You are viewing a plain text version of this content. The canonical link for it is here.
Posted to issues@hbase.apache.org by "Andrew Purtell (JIRA)" <ji...@apache.org> on 2012/12/02 02:43:58 UTC
[jira] [Commented] (HBASE-7251) Avoid flood logs during client
disconnect during batch get operation
[ https://issues.apache.org/jira/browse/HBASE-7251?page=com.atlassian.jira.plugin.system.issuetabpanels:comment-tabpanel&focusedCommentId=13508127#comment-13508127 ]
Andrew Purtell commented on HBASE-7251:
---------------------------------------
Should client state be an enum that can capture more states than a boolean?
bq. Importantly, server stop processing immediately if client timeout or disconnect.
The patch does this just for the case of Gets in HRegionServer#multi(). Should all ops have a similar treatment? And scanners too, especially if they have highly selective filters?

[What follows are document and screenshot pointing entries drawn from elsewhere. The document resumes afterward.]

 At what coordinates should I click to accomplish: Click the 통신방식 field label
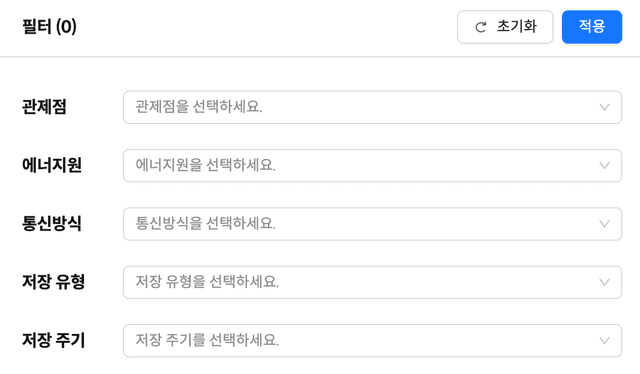tap(52, 224)
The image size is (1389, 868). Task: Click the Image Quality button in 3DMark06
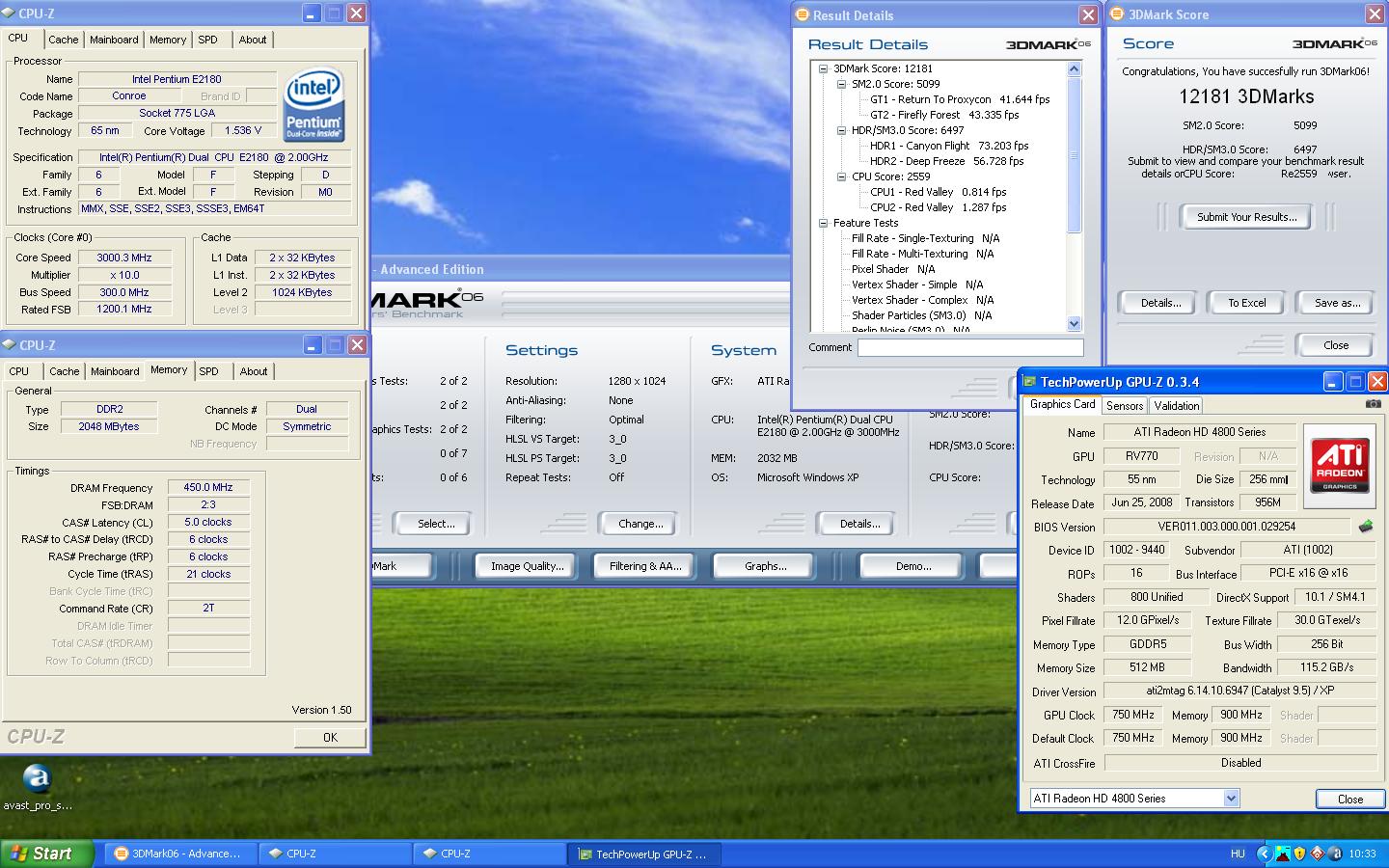(x=527, y=566)
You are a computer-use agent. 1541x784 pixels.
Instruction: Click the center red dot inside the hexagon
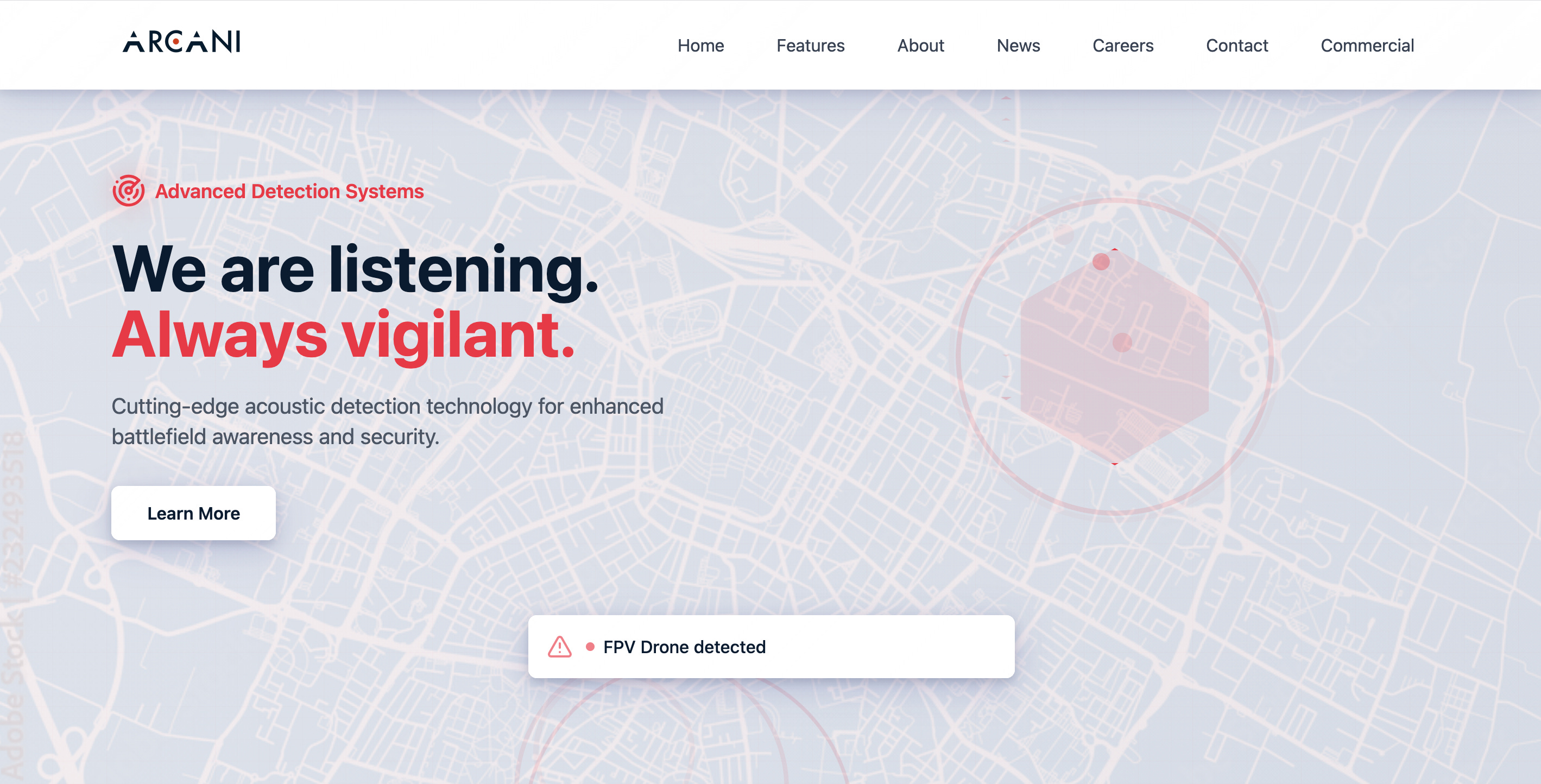tap(1122, 343)
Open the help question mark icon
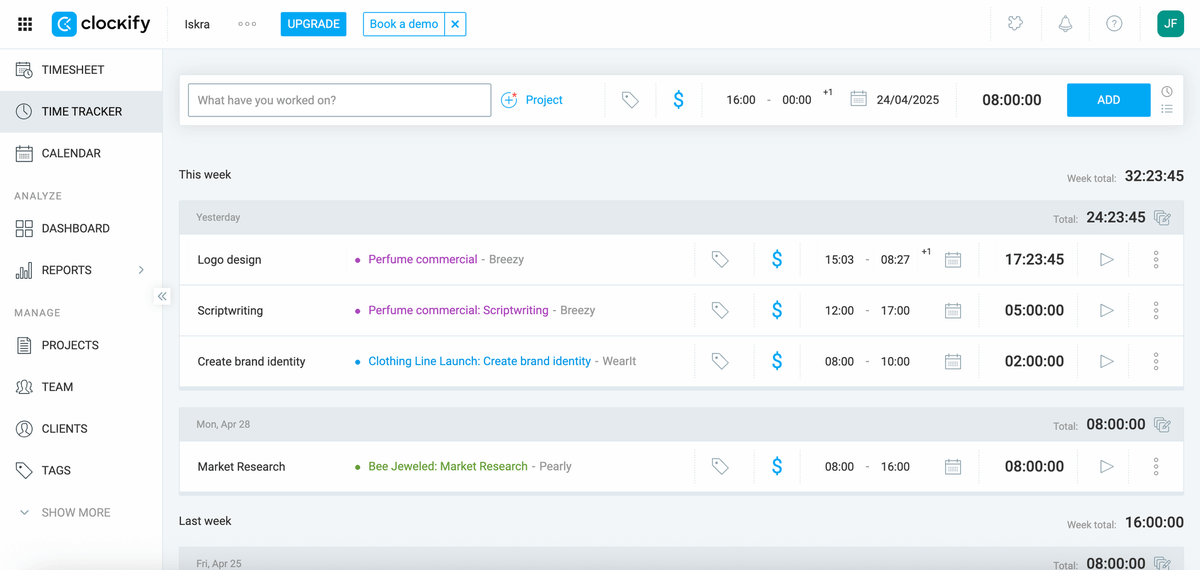1200x570 pixels. coord(1114,24)
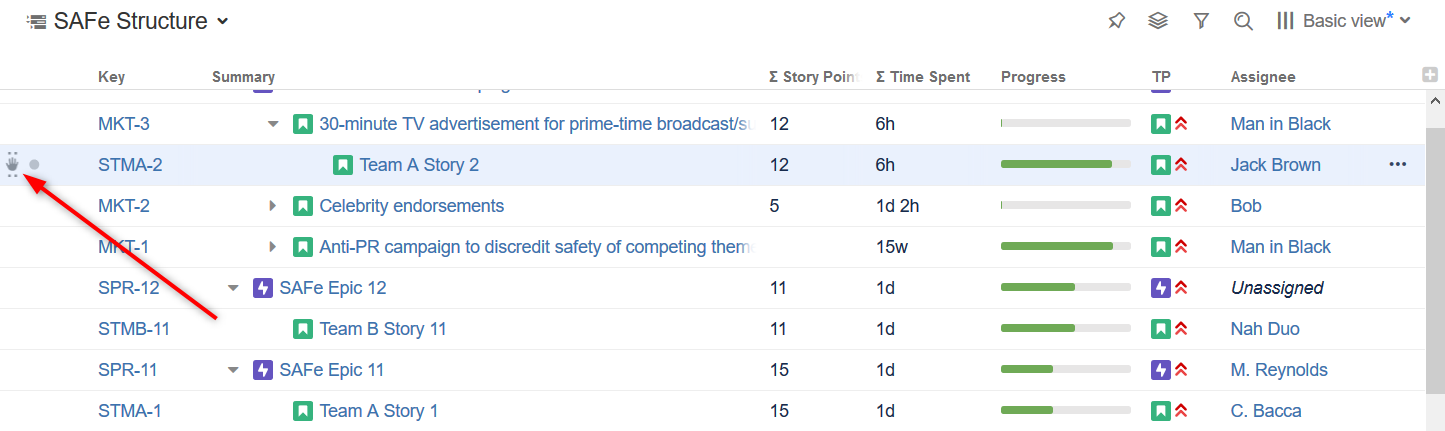Viewport: 1445px width, 431px height.
Task: Click the Assignee column header
Action: point(1262,77)
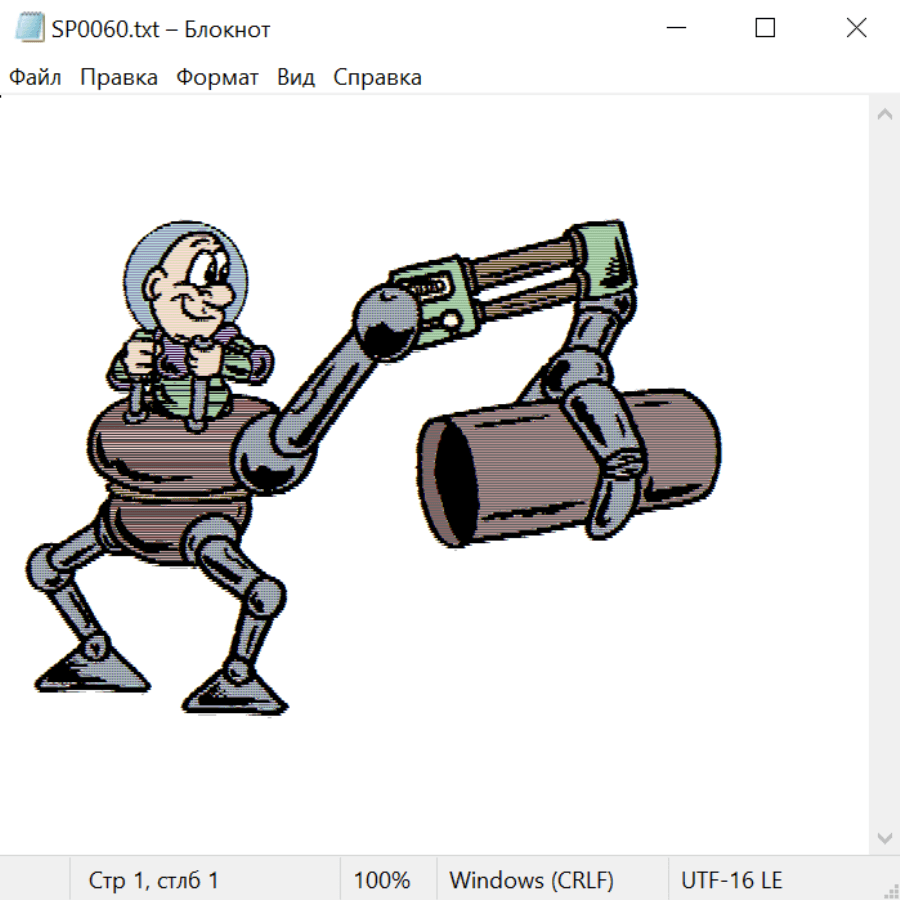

> Avoid flood logs during client disconnect during batch get operation
> --------------------------------------------------------------------
>
> Key: HBASE-7251
> URL: https://issues.apache.org/jira/browse/HBASE-7251
> Project: HBase
> Issue Type: Bug
> Affects Versions: 0.94.2
> Reporter: Fengdong Yu
> Labels: patch
> Fix For: 0.94.3
>
> Attachments: HBASE-7251.patch
>
>
> Background:
> A smart guy in the company want to read data from the HBASE in batch, the code like the following:(just demonstrate, not runnable):
> List<Get> gets = new ArrayList<Get>();
> for(int i =0; i < n; ++i){
> gets.add("some row key here");
> if (i % 10000 == 0){
> Results[] results = htable.get(gets);
> //process results here. so delete some code
> }
> }
> Yes, you know that, this guy forgot "gets.clear()" after each "htable.get()" operation in his code.
> One region server becomes very slow, and crashed after 30mins becauseof OOM, but we got 15GB log file.

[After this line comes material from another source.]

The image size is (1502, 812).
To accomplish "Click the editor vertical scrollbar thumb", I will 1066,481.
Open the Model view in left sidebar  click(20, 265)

> there are flood logs as following:
> ERROR org.apache.hadoop.hbase.regionserver.HRegionServer:
> org.apache.hadoop.hbase.ipc.CallerDisconnectedException: Aborting call multi(org.apache.hadoop.hbase.client.MultiAction@49540d8d), rpc version=1, client version=29, methodsFingerPrint=-56040613 from 10.1.1.1:57933 after 3980 ms, since caller disconnected
> at org.apache.hadoop.hbase.ipc.HBaseServer$Call.throwExceptionIfCallerDisconnected(HBaseServer.java:436)
> at org.apache.hadoop.hbase.regionserver.HRegion$RegionScannerImpl.nextInternal(HRegion.java:3468)

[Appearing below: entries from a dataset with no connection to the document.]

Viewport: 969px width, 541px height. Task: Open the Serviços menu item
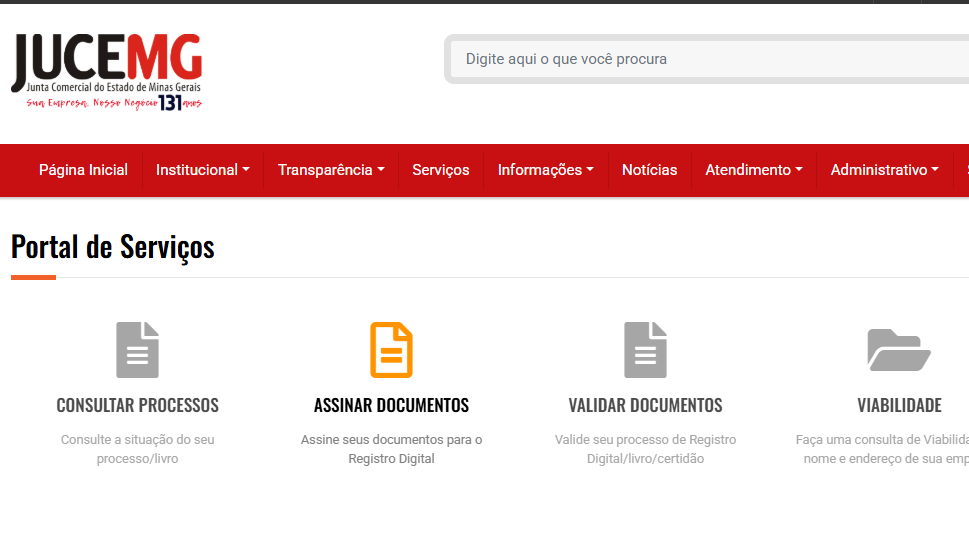(441, 170)
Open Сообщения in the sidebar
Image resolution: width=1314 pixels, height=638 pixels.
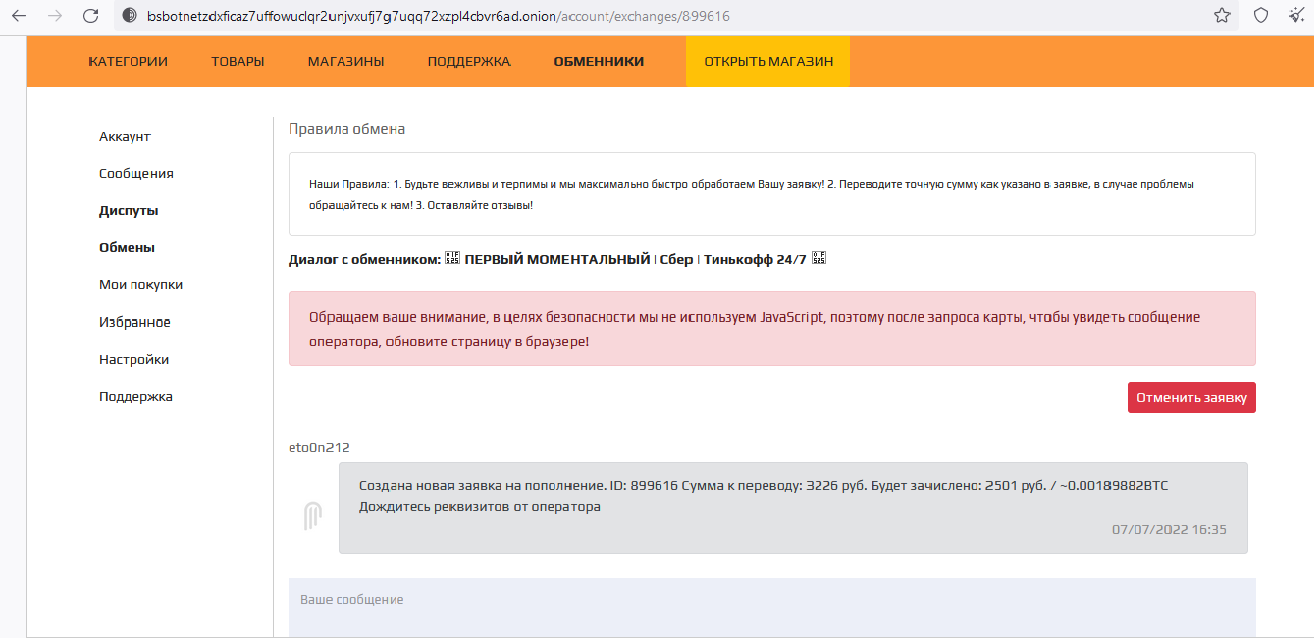point(136,174)
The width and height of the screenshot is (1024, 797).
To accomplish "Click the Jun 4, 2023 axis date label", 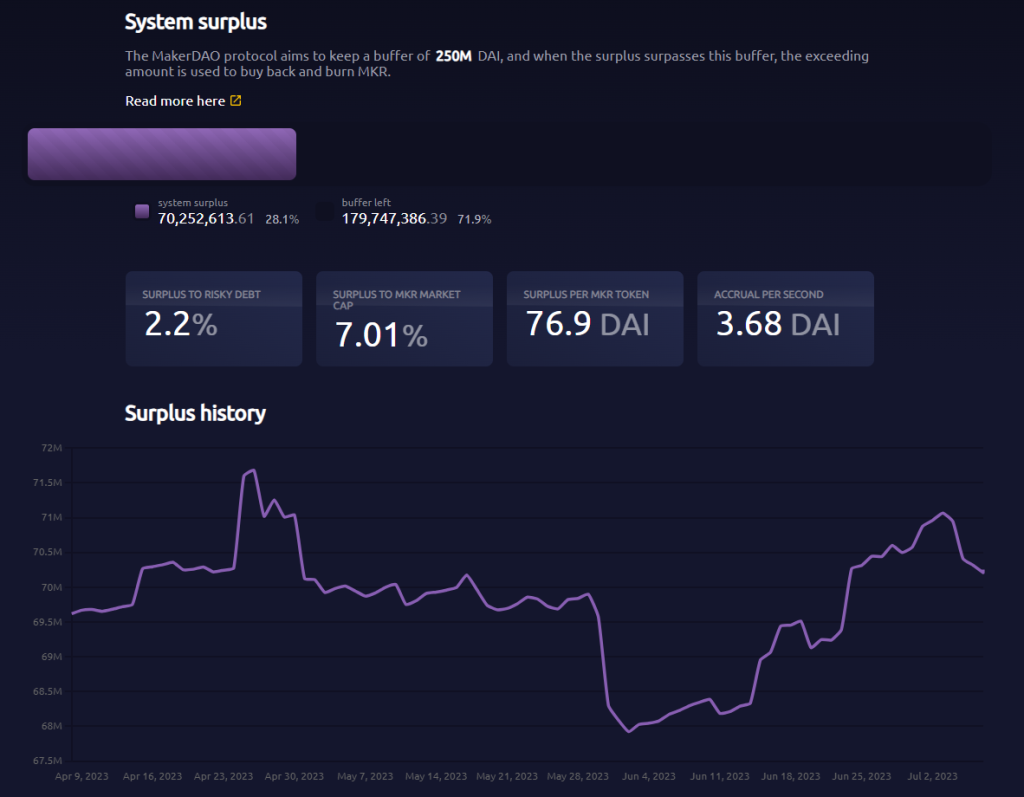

> at org.apache.hadoop.hbase.regionserver.HRegion$RegionScannerImpl.next(HRegion.java:3425)
> at org.apache.hadoop.hbase.regionserver.HRegion$RegionScannerImpl.next(HRegion.java:3449)
> at org.apache.hadoop.hbase.regionserver.HRegion.get(HRegion.java:4198)
> at org.apache.hadoop.hbase.regionserver.HRegion.get(HRegion.java:4171)
> at org.apache.hadoop.hbase.regionserver.HRegionServer.get(HRegionServer.java:1993)
> at org.apache.hadoop.hbase.regionserver.HRegionServer.multi(HRegionServer.java:3410)
> at sun.reflect.NativeMethodAccessorImpl.invoke0(Native Method)
> at sun.reflect.NativeMethodAccessorImpl.invoke(NativeMethodAccessorImpl.java:57)
> at sun.reflect.DelegatingMethodAccessorImpl.invoke(DelegatingMethodAccessorImpl.java:43)
> at java.lang.reflect.Method.invoke(Method.java:601)
> at org.apache.hadoop.hbase.ipc.WritableRpcEngine$Server.call(WritableRpcEngine.java:364)
> at org.apache.hadoop.hbase.ipc.HBaseServer$Handler.run(HBaseServer.java:1409)
> Fix:
> Server is stop "get" but cannot exit from the "for" loop, so write flood logs here.
> My patch just log one exception log instead of flood logs.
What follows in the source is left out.